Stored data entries

--*--

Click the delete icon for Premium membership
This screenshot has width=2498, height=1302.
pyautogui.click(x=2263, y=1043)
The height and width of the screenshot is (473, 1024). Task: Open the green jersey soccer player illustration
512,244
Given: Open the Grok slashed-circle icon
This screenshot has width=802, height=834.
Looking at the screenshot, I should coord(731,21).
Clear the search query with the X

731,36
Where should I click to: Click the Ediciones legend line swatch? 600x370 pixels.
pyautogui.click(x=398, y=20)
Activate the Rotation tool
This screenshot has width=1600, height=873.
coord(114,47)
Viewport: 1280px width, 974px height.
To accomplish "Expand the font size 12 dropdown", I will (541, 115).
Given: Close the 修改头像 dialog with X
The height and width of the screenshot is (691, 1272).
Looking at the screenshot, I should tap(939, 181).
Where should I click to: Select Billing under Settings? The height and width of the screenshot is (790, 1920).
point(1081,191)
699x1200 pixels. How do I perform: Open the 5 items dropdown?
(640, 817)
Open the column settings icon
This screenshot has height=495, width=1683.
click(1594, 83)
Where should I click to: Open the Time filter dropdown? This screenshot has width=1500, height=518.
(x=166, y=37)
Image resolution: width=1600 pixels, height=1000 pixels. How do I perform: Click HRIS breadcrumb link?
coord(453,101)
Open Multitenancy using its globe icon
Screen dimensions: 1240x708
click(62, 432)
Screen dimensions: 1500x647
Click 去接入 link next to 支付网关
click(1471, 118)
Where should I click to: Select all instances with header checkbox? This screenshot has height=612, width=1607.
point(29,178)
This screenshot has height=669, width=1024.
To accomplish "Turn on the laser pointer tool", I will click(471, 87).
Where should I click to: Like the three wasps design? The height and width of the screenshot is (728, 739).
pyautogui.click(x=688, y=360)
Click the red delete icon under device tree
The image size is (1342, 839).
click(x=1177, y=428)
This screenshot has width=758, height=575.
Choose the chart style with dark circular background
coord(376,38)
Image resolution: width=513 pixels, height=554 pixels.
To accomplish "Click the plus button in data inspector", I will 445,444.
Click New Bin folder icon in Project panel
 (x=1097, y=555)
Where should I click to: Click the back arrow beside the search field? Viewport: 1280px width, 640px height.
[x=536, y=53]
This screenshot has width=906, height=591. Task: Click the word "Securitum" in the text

--*--

Lines after the one containing "Viewport: 1280px width, 974px height." are not part of the task. Output the entries exactly from their first line through that one.

Click the delete icon for Premium membership
This screenshot has width=2498, height=1302.
pyautogui.click(x=2263, y=1043)
The height and width of the screenshot is (473, 1024). Task: Open the green jersey soccer player illustration
512,244
Given: Open the Grok slashed-circle icon
This screenshot has width=802, height=834.
Looking at the screenshot, I should coord(731,21).
Clear the search query with the X

731,36
Where should I click to: Click the Ediciones legend line swatch? 600x370 pixels.
pyautogui.click(x=398, y=20)
Activate the Rotation tool
This screenshot has width=1600, height=873.
coord(114,47)
Viewport: 1280px width, 974px height.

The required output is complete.